* _Task instructions_: Please output the lines from the one with "You are a computer-use" through the end of the data exactly as written, omitting all pictures.
Start of Data for processing
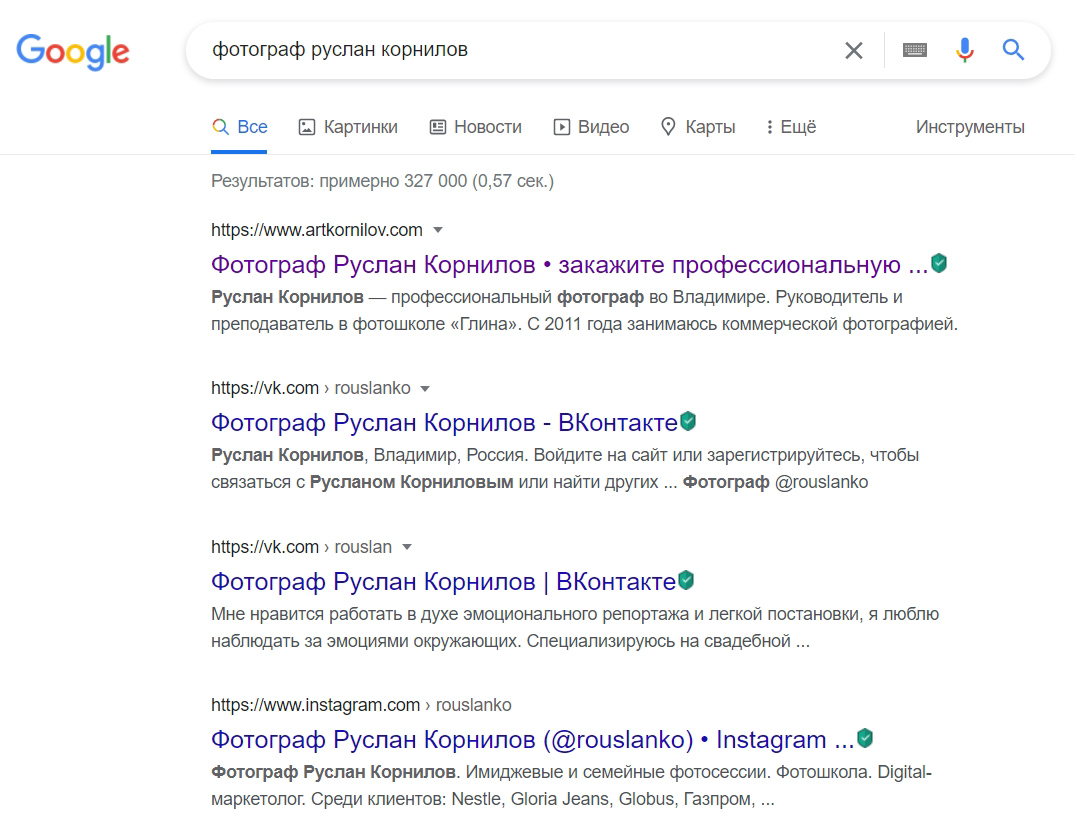Click the magnifying glass to search
The height and width of the screenshot is (820, 1075).
click(x=1013, y=50)
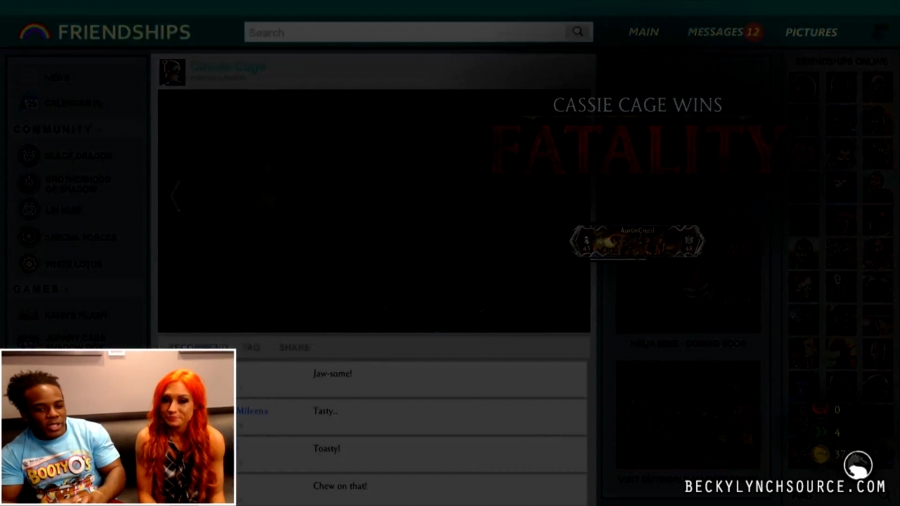Open Messages with 12 notifications
This screenshot has height=506, width=900.
click(x=723, y=32)
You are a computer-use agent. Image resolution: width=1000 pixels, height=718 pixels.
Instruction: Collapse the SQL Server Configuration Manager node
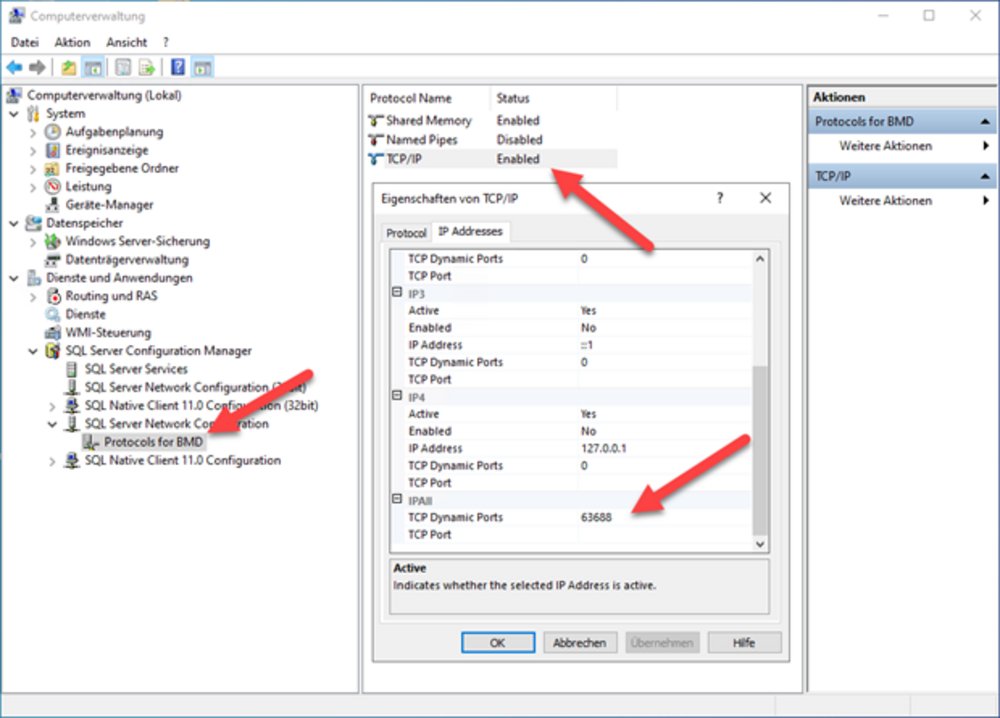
End of Data for processing
* _Task result_:
You are a computer-use agent. Image resolution: width=1000 pixels, height=718 pixels.
Instruction: Collapse the SQL Server Configuration Manager node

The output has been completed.